__Problem to solve__: Write out the records from the very first line through the line holding "(572, 499).", inclusive, as a JSON list of strings with one string per line and no blank lines.

+--

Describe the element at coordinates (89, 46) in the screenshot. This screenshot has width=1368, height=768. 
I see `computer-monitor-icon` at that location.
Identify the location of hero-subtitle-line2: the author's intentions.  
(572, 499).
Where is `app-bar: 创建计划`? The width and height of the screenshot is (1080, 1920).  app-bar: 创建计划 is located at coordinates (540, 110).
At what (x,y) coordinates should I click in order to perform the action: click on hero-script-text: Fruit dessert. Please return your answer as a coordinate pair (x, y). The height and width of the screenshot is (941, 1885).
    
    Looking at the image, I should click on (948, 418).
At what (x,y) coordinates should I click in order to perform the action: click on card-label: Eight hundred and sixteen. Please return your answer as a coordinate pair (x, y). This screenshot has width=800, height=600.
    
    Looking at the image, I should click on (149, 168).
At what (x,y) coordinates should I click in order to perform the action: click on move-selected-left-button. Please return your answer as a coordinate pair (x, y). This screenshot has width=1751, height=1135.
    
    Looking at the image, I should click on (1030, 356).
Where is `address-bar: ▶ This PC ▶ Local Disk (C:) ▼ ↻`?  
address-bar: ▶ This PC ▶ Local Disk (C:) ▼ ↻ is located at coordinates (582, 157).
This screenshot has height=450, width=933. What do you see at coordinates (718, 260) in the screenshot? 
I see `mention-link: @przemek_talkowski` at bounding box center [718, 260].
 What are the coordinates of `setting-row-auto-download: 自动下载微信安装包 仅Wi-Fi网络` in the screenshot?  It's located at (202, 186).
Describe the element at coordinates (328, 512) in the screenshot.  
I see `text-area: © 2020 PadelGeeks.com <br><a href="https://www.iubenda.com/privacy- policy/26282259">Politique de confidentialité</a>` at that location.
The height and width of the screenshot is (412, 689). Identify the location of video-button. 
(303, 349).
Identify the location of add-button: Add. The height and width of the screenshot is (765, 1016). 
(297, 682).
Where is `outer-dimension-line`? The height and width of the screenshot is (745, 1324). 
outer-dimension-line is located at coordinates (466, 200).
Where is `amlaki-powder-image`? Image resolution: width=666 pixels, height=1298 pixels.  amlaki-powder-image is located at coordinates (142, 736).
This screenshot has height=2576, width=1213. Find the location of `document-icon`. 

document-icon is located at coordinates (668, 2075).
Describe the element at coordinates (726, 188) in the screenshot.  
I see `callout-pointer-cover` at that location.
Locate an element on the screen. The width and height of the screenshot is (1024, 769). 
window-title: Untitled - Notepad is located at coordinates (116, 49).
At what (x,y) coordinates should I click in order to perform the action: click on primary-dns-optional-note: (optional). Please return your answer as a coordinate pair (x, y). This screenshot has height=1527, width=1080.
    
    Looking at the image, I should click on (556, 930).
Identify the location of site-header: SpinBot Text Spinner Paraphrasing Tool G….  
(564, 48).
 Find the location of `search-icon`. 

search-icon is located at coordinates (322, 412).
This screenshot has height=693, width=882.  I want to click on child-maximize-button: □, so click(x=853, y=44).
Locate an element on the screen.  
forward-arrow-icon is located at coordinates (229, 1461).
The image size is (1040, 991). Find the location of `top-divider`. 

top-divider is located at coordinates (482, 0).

+--

__Task answer__:
[
  "Describe the element at coordinates (89, 46) in the screenshot. This screenshot has width=1368, height=768. ",
  "I see `computer-monitor-icon` at that location.",
  "Identify the location of hero-subtitle-line2: the author's intentions.  ",
  "(572, 499)."
]